The Atlantic Philanthropies, one of the world’s largest private foundations, is Feeney’s company and he plans to close the doors for good in 2016. Atlantic has disbursed funds to countless organizations through grants for various causes such as direct medical care, immigration reform, education, criminal justice advocacy and peace building initiatives.

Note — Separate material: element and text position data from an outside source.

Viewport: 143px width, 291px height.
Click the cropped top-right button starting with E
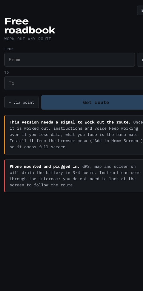point(140,11)
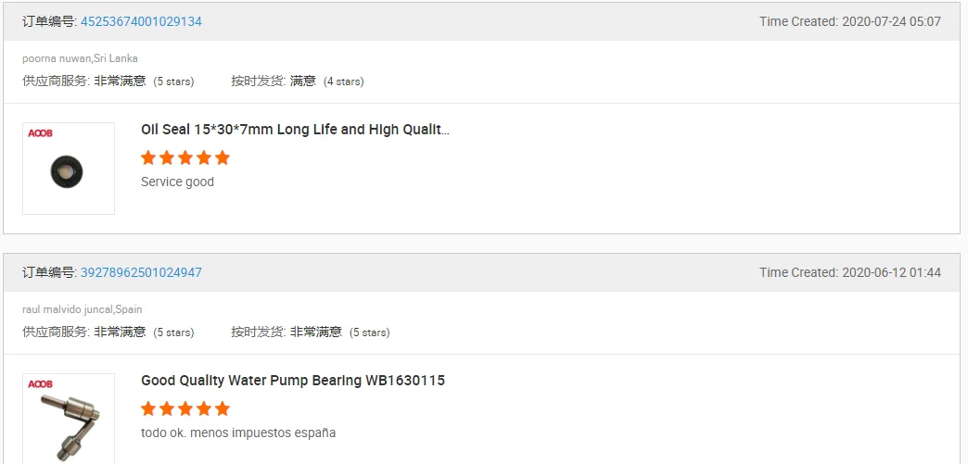
Task: Click the Oil Seal product thumbnail
Action: [x=69, y=169]
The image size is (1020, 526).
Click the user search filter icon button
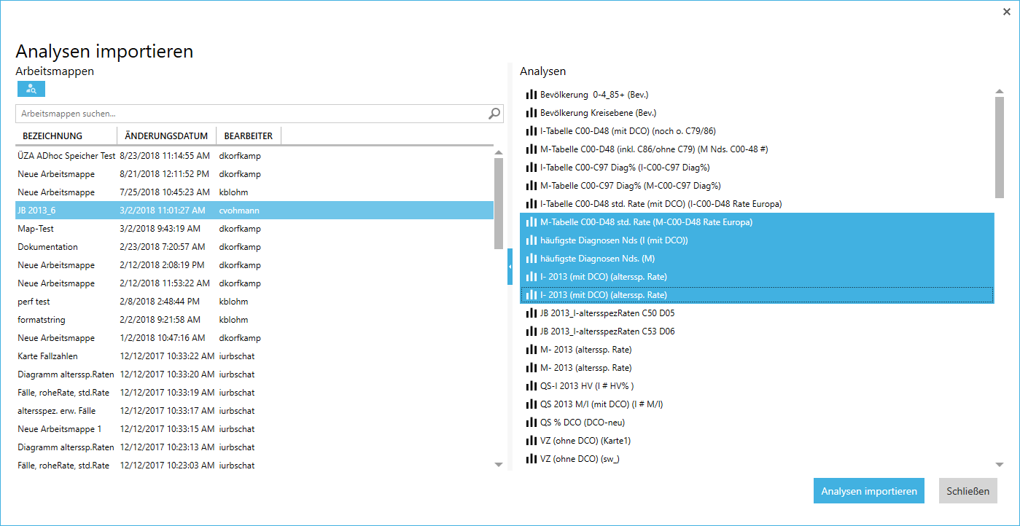click(x=31, y=89)
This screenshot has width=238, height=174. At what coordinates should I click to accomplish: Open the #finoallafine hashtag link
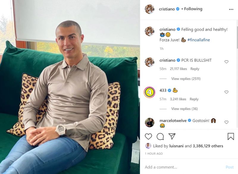click(198, 40)
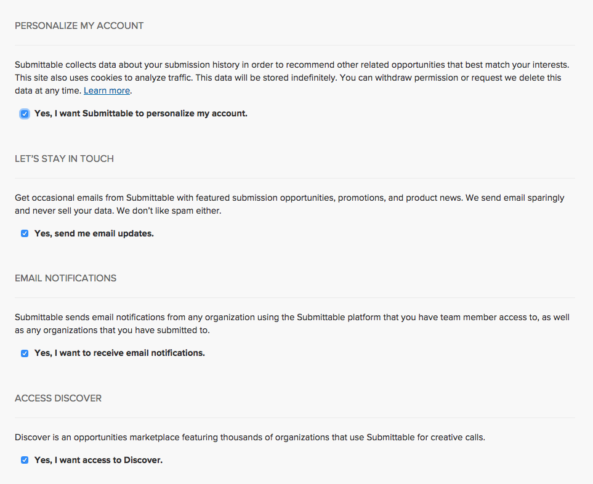Toggle the send me email updates checkbox
The width and height of the screenshot is (593, 484).
[x=25, y=233]
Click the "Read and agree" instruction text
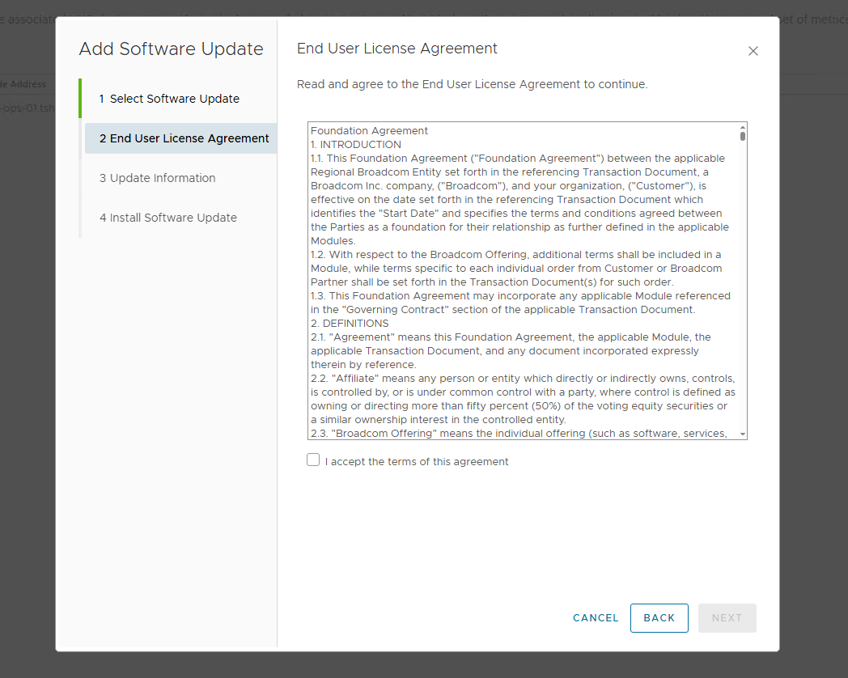This screenshot has width=848, height=678. click(x=472, y=84)
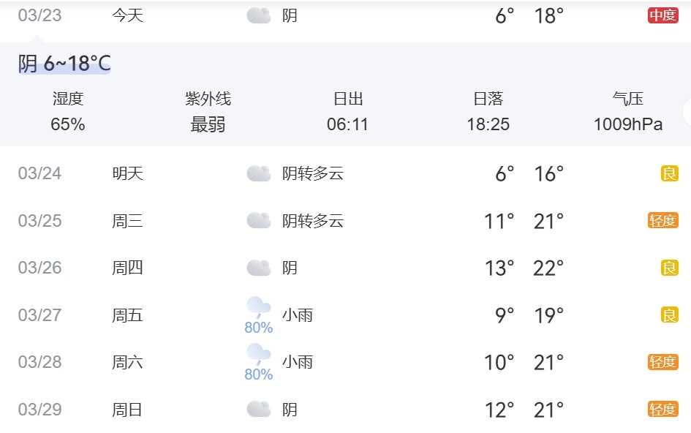Click the 日出 06:11 sunrise info

347,112
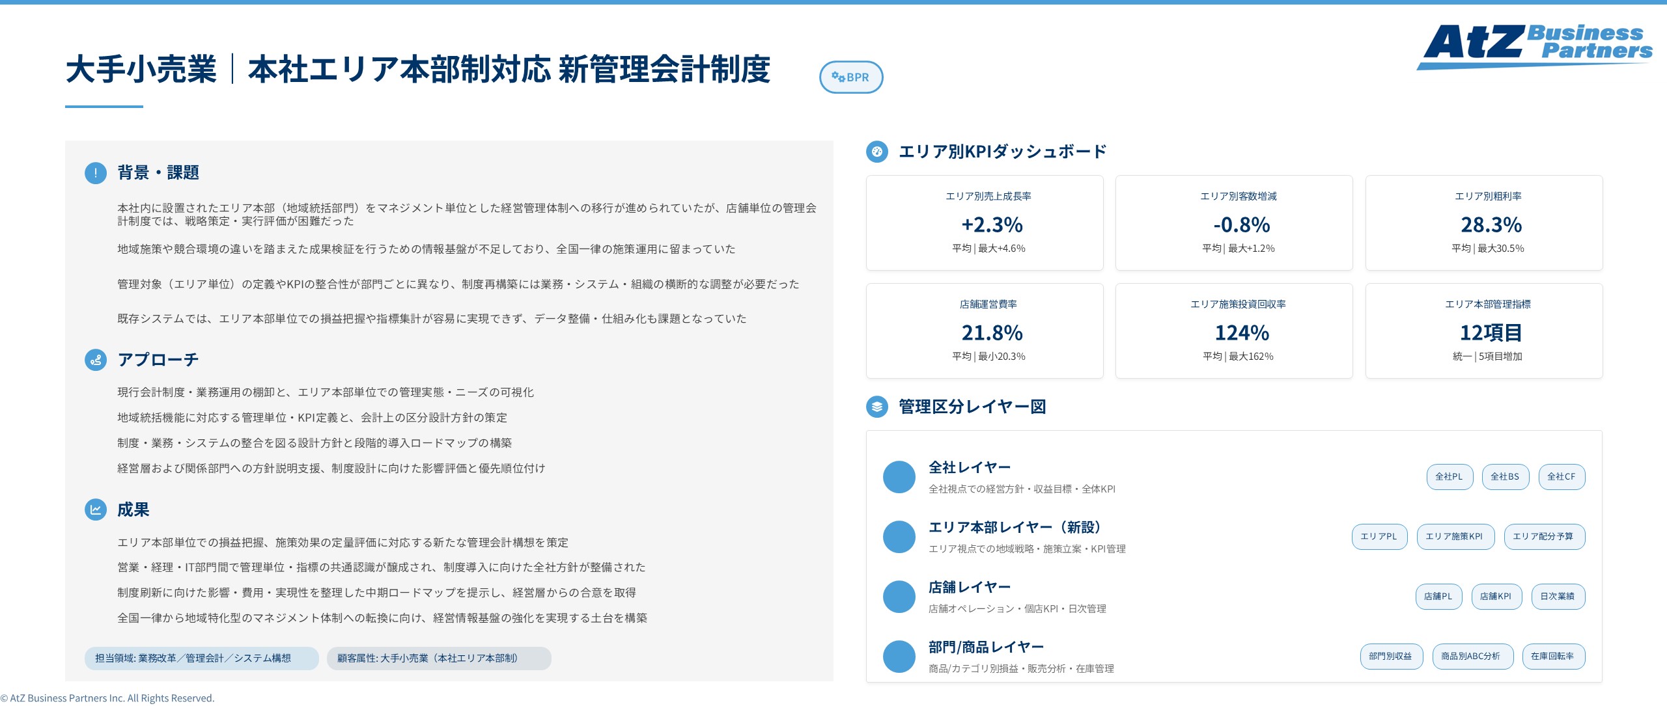Toggle the 全社PL pill
Screen dimensions: 1667x706
pyautogui.click(x=1450, y=476)
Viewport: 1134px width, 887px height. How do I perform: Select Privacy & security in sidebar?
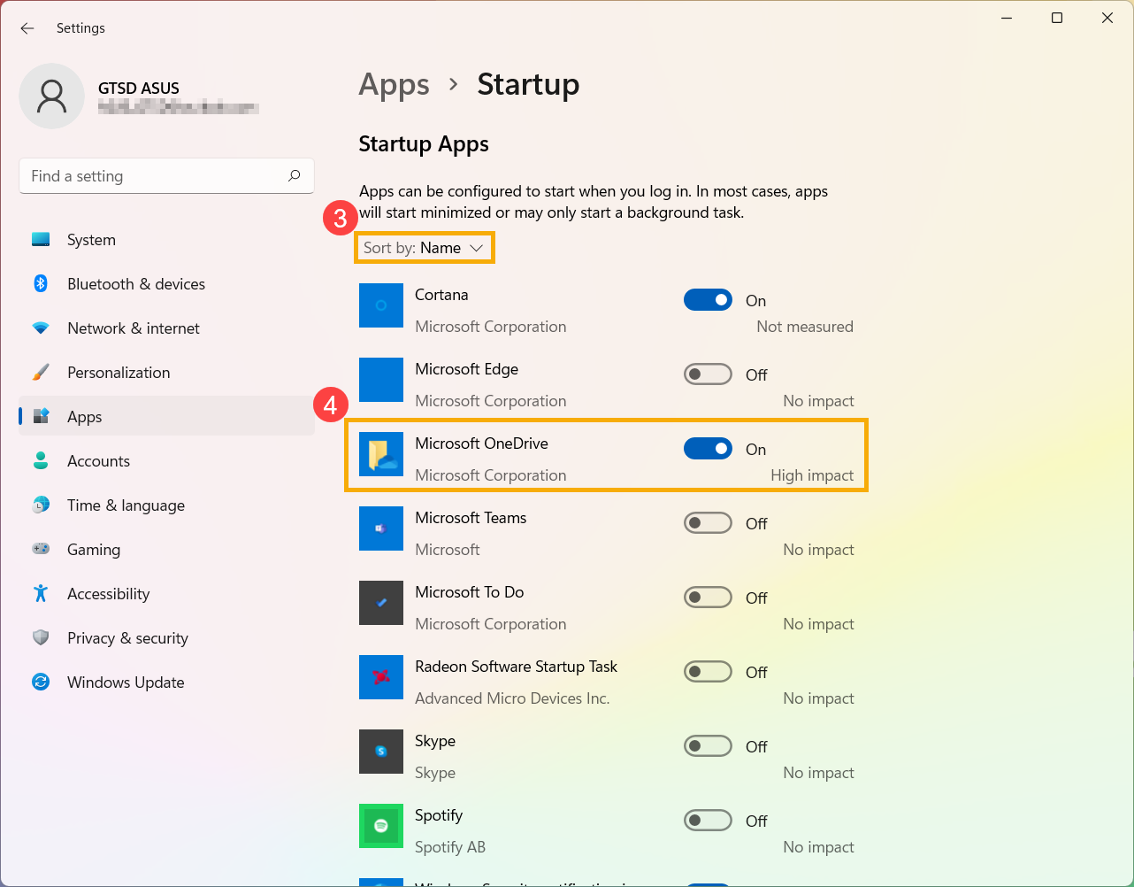pos(127,638)
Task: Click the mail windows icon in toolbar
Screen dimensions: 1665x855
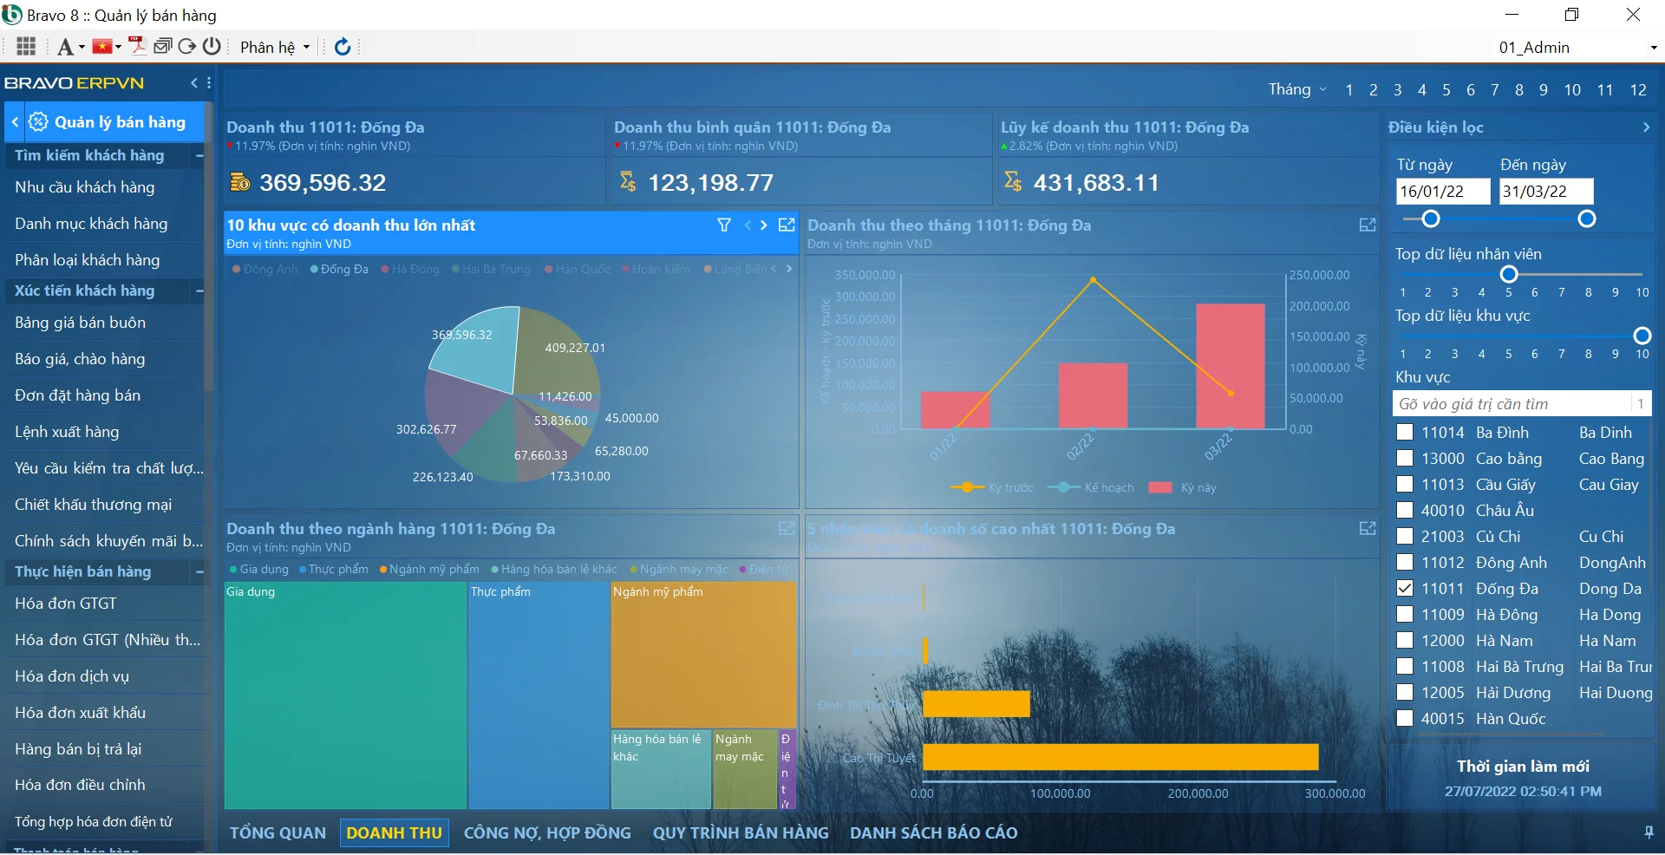Action: (x=162, y=46)
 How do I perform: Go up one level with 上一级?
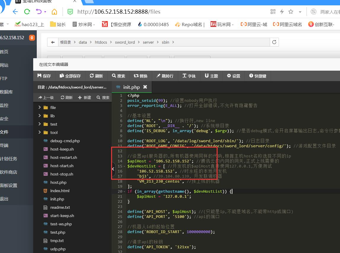coord(46,97)
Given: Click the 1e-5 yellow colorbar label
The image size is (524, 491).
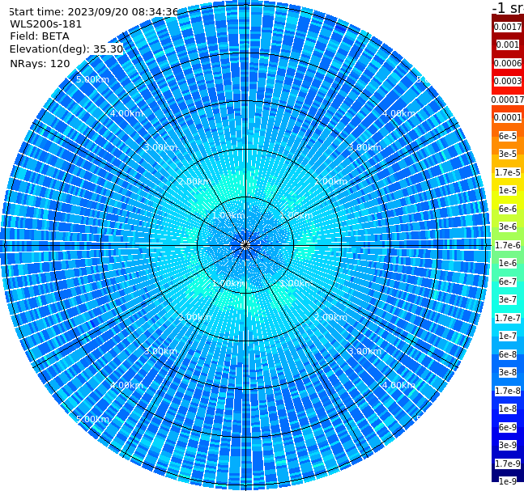Looking at the screenshot, I should tap(508, 191).
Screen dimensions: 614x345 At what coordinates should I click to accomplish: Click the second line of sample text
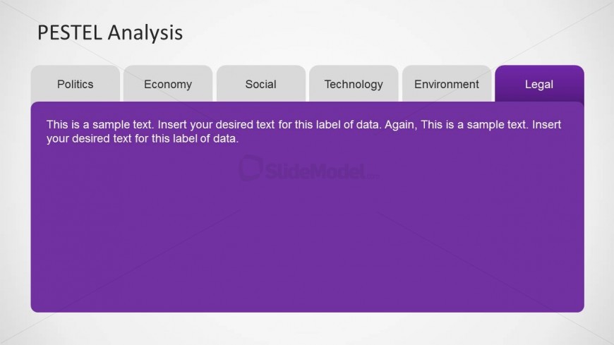click(143, 139)
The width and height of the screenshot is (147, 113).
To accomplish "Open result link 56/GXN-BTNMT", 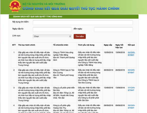I will point(131,107).
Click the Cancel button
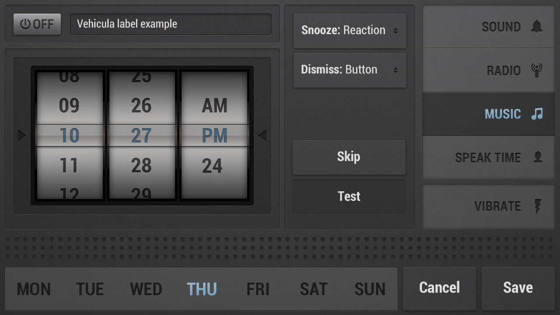Viewport: 560px width, 315px height. coord(439,288)
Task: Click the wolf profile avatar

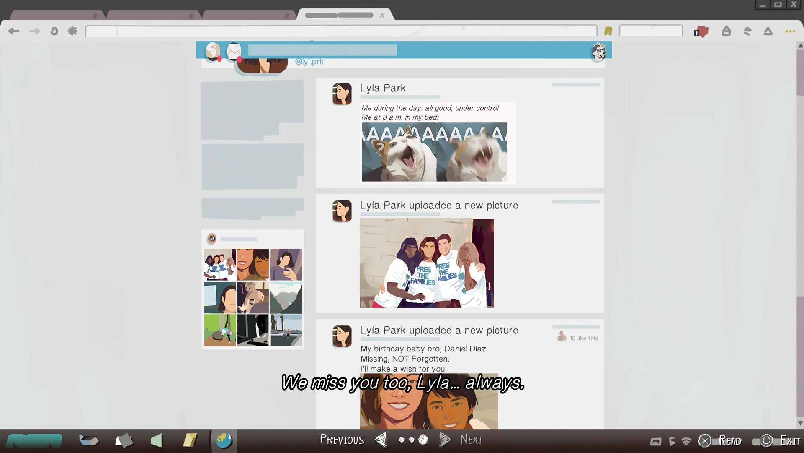Action: [x=599, y=52]
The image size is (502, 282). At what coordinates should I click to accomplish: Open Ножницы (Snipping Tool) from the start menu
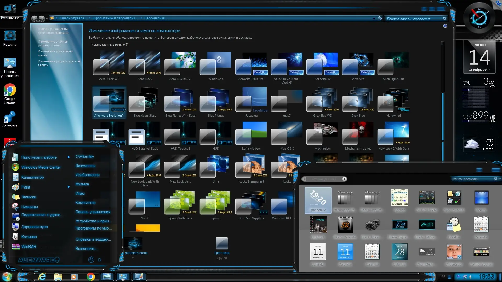pos(29,207)
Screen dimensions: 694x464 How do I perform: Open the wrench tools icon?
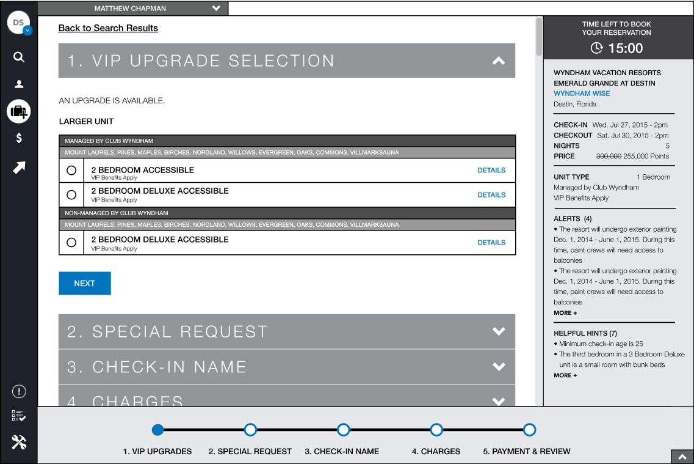click(x=19, y=443)
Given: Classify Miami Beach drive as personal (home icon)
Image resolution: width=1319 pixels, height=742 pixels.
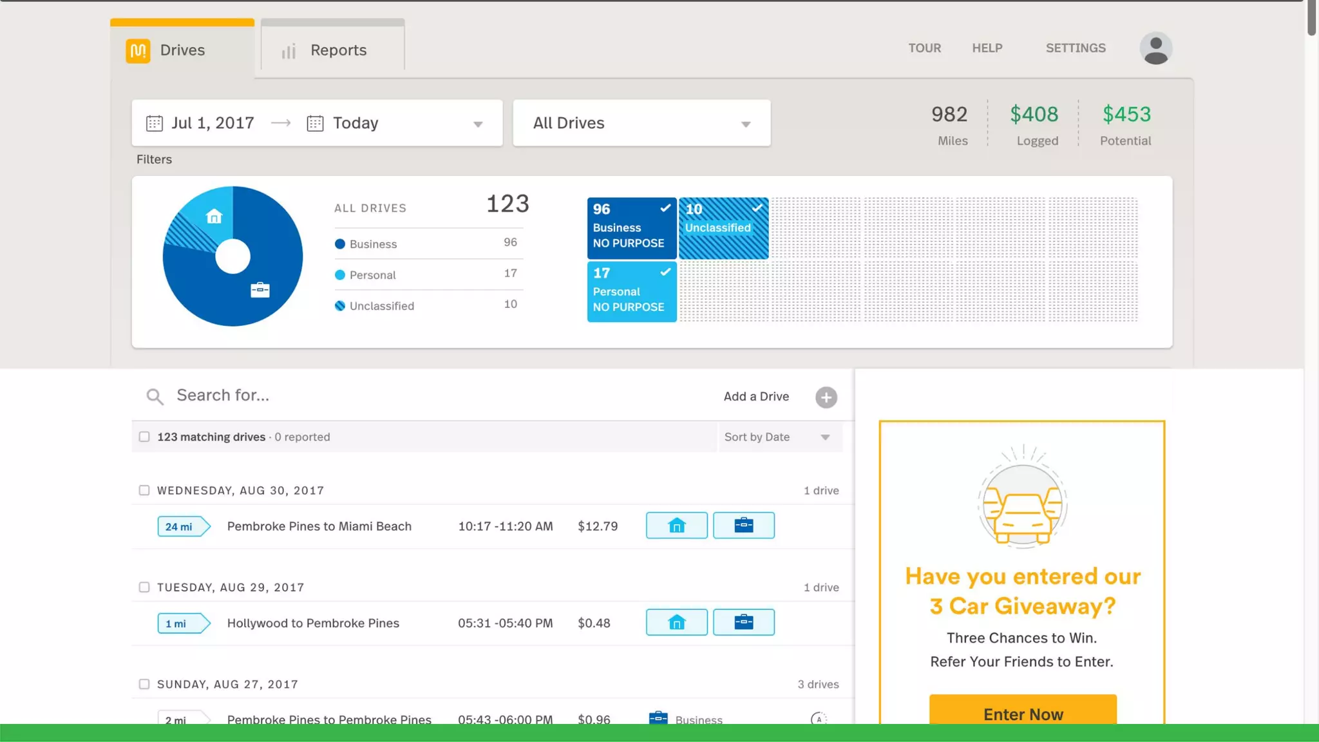Looking at the screenshot, I should pyautogui.click(x=676, y=526).
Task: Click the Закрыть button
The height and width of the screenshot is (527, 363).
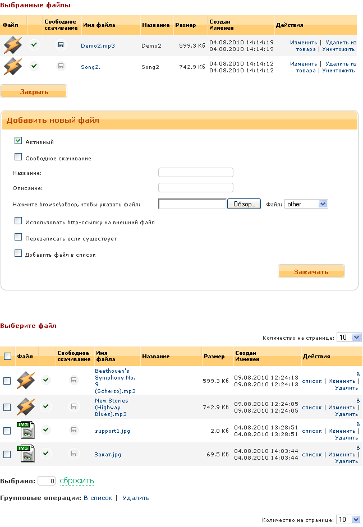Action: click(x=34, y=91)
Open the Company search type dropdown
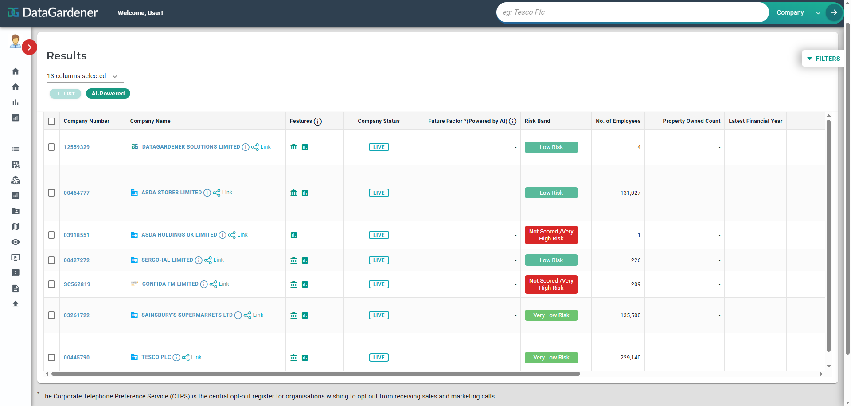 pyautogui.click(x=798, y=12)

Feeney grew up in a middle class family in Elizabeth, New Jersey. Later, he enlisted in the United States Air Force as a radio operator and went to Cornell through his G.I. Bill. Afterwards, he sold liquor to sailors who were in port, then developed the concept of duty-free shops around the world. Later in 1997 the company was acquired by Louis Vuitton Moet Hennessey (LVMH) for 1.63 billion. Feeney remained unanimous until the company was about to be sold. Unlike most moguls, Feeney likes his privacy and refuses to be viewed as a celebrity.
“When you’ve got the money, you spend it,” Feeney said. “When you’ve spent it all, let someone else get going and spend theirs.”At 81, Feeney has lived a fulfilling life and has helped so many people during his billionaire adventure. Feeney doesn’t believe in expensive things and doesn’t want to be remembered as a billionaire; instead he wants to inspire other wealthy people to do the same. Donate to charities, donate to positive research and to the future of the world. Feeney is inspirational because he shows the world, first hand, that life is not about the expensive things you wear, drive or do – it’s about making the world a better place for everyone to enjoy.